JAKARTA – indeks dolar tergelincir pada perdagangan kemarin. Dolar melemah karena investor mencerna pejabat moneter AS & # 39; pernyataan tentang dampak ekonomi dari penyebaran virus corona gelombang kedua.

Dolar menguat terhadap euro dan yen, tetapi melemah terhadap sterling, franc Swiss, dan mata uang komoditas seperti dolar Australia, Selandia Baru dan Kanada.

Baca Juga: Dolar AS Kembali Kuat Di Tengah Kekhawatiran Kasus Baru

Menteri Keuangan Steven Mnuchin dan Ketua Federal Reserve Jerome Powell menyarankan pemerintah untuk berbuat lebih banyak untuk meningkatkan ekonomi AS yang terkena dampak wabah virus.

Mnuchin mengatakan dia bekerja dengan DPR dan Senat untuk memberikan lebih banyak bantuan virus korona pada akhir Juli, sementara Powell mengatakan The Fed dapat mengurangi batas pinjaman minimum di bawah program pinjaman.

Di sisi lain, Dr.
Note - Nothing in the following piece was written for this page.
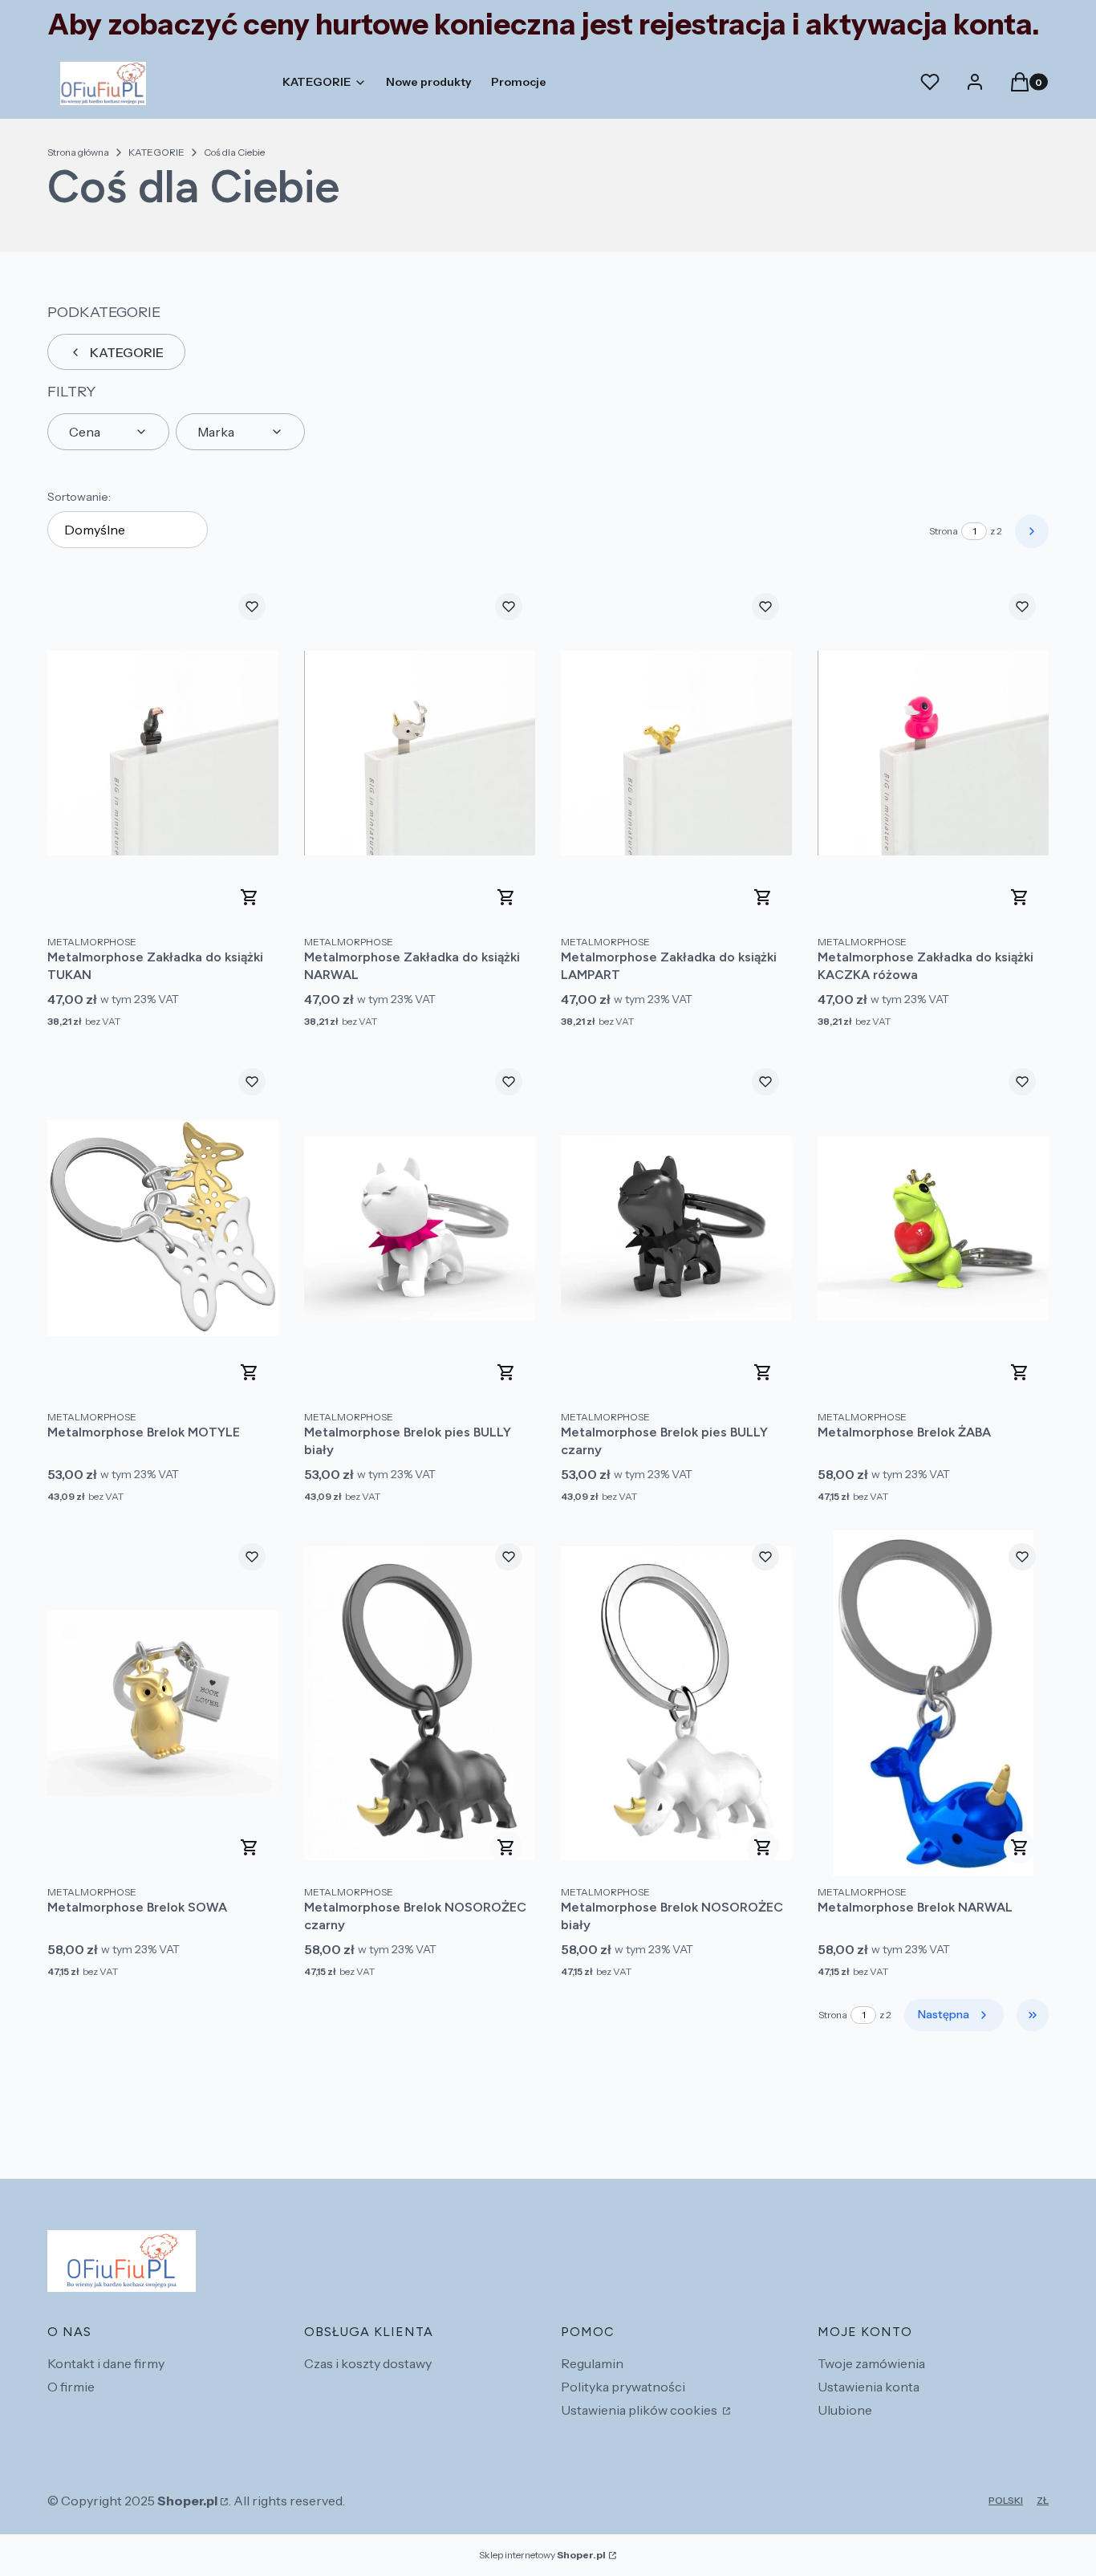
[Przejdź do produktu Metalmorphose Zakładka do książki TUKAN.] (162, 753)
Anthony Fauci, kepala Institut Nasional Alergi dan Penyakit Menular memperingatkan tentang risiko lonjakan 19 kasus bersama. Pada awal perdagangan sore, indeks dolar merosot ke 97.380.

Baca Juga: Dolar AS Lambat, Euro Menguat Karena Pemulihan Ekonomi Yang Cepat

"Dolar sedang berkonsolidasi sekarang," kata kepala strategi pasar Bannockburn Forex Marc Chandler, dikutip oleh Reuters, Rabu (7/1/2020).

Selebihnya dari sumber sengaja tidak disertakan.